# DATEIEN einer (winamp-) Playlist in einen Ordner kopieren?



## Herbboy (20. November 2008)

Also: ich hab ne playlist zB bei winamp mit 200 songs, die wild verteilt sind in 150 Unterordnern meiner Musiksammlung, und die Dateien, die in der Playliste vorkommen, sollen halt in einen neuen Ordner zB auf einer externen HD kopiert werden.

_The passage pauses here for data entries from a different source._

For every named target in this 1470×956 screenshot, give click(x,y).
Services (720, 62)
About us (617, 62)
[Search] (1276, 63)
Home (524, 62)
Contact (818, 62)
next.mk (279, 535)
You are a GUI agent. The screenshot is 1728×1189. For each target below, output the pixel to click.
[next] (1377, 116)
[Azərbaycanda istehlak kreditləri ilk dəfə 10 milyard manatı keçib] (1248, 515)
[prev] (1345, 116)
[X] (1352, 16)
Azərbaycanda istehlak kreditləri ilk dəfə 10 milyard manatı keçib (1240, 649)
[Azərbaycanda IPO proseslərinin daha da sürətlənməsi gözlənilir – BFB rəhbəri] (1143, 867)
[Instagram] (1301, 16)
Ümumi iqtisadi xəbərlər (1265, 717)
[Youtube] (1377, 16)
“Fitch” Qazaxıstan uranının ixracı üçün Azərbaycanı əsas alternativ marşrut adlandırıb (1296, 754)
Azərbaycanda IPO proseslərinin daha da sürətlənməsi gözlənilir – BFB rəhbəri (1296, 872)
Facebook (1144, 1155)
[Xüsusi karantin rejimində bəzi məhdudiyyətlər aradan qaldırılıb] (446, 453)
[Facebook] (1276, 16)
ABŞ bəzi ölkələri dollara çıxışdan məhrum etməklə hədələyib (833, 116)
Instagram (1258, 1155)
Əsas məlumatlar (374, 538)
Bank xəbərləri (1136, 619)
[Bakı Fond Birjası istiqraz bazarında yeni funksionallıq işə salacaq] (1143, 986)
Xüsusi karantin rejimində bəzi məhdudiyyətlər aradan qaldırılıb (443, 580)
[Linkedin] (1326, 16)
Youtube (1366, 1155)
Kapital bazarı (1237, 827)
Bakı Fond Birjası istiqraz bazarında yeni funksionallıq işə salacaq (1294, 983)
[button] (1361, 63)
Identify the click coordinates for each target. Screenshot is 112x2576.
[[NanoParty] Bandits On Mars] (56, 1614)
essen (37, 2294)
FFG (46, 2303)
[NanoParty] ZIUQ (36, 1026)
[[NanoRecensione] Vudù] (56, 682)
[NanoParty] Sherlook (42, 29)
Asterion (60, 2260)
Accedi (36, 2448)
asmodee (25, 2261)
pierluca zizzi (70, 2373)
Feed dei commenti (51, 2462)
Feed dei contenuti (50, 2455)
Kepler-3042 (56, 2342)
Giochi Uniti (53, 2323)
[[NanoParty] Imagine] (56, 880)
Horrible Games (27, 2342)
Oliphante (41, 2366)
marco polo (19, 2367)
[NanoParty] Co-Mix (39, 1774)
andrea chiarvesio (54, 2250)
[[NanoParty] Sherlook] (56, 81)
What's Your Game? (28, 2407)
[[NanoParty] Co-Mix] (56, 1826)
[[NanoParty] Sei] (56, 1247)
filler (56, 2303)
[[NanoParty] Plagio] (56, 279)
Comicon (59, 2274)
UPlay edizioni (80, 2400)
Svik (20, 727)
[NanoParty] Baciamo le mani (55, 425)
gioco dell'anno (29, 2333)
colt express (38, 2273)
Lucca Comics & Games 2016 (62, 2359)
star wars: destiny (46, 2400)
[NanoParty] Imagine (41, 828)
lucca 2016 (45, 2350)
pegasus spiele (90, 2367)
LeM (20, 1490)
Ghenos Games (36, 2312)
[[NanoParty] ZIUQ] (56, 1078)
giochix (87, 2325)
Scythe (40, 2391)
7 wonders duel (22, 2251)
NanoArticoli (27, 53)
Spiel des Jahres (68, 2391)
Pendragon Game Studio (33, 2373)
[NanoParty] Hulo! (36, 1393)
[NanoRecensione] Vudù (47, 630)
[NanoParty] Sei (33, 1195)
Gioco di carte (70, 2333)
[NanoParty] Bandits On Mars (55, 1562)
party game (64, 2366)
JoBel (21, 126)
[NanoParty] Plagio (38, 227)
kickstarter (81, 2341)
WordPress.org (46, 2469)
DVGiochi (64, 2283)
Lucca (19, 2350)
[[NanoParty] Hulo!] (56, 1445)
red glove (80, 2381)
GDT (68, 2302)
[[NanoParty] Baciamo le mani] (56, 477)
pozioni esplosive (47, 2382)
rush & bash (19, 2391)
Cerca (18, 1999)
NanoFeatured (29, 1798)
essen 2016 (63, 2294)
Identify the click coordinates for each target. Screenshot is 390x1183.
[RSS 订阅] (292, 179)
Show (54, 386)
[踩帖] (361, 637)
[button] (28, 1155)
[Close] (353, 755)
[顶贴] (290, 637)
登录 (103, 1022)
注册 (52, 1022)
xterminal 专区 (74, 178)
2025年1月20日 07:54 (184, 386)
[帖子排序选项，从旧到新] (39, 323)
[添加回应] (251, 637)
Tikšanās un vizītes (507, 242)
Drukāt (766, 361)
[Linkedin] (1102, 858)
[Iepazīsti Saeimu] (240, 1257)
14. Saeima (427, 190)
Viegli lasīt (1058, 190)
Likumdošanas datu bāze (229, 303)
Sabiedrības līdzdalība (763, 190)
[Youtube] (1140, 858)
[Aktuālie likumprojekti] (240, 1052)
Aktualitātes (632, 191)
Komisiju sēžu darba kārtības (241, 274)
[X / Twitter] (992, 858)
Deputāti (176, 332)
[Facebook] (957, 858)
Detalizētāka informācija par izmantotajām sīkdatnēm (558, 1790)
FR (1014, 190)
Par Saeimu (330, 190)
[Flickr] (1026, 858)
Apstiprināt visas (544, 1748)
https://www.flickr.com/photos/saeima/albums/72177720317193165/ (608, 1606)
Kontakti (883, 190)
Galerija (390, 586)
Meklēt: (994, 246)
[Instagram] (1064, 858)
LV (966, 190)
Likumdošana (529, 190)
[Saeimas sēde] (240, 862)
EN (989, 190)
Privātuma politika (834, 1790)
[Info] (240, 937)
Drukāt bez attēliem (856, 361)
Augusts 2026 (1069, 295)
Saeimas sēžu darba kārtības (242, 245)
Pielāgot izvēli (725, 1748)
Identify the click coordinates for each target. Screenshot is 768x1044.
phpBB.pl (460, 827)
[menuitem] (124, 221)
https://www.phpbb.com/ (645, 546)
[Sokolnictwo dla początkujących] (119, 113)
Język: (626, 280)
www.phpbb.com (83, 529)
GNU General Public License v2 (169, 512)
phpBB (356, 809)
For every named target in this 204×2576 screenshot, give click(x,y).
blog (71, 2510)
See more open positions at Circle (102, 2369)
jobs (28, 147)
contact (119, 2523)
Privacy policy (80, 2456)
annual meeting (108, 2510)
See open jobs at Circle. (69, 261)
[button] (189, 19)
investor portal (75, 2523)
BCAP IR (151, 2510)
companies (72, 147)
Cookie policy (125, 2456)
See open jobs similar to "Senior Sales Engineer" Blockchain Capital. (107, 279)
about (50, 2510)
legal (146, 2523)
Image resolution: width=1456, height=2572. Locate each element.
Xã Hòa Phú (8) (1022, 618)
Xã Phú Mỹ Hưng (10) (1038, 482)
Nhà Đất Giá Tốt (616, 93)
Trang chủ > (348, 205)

Ich glaub so was gibt es, find es aber nicht mehr.


----------



## NixBlick (21. November 2008)

*AW: DATEIEN einer (wimamp-) Playlist in einen Ordner kopieren?*

Mir fällt nur Mediamonkey ein. Damit öffnest du die Playlist und klickst dann mit rechts auf Wiedergabeliste. Dann auf Senden an und da kannst du dann "Ordner (kopieren)" auswählen. 
Wenn du mehrere Playlisten hast, dann lass einfach Mediamonkey den/die Ordner scannen. Dann findet man die unter Playlisten->importiere m3u playlisten. Da geht das mit rechtsklick etc. auch.

Hier noch der Link zu MM 
MediaMonkey  Free Media Jukebox, Music Manager, CD Ripper & Converter


----------



## Herbboy (21. November 2008)

*AW: DATEIEN einer (wimamp-) Playlist in einen Ordner kopieren?*

o.k, danke. ich wollte halt einfach mal die lieder aller alben und sampler meiner samlung, die überhaupt in frage kommen (is für ne poarty), in die playlist laden, dann alles abspielen und die ungewollten lieder in der playlist einfach löschen, und was übrigbleibt dann rüberkopieren  

das ist viel einfacher als in jeden ordner zu gehen, die lieder anzuspielen und dann manuell einzeln rüberzukopieren...


----------



## Herbboy (27. November 2008)

hat wunderbar geklappt, thx


----------



## jetztaber (29. November 2008)

Ich lese das zwar zu spät, aber für diese Zwecke gibts noch den m3ucopier.


----------



## quantenslipstream (29. November 2008)

Du kannst mit Winamp aber auch die MP3s neu schreiben lassen und sie dann gemeinsam an einem Ort speichern.
Dann brauchst du die alten nicht mehr und kannst die vielen Unterordner löschen.


----------



## Herbboy (30. November 2008)

nein, die unterordnen sollten natürlich bestehen bleiben, das sind ja die ganzen alben meiner musiksammung. ich wollte nur von meiner sammlung einzelne lieder für eine party aus einzelnen alben in einen ordner kopieren, um den dann wiederum auf DVD zu brennen und per DVDplayer abzuspielen.


----------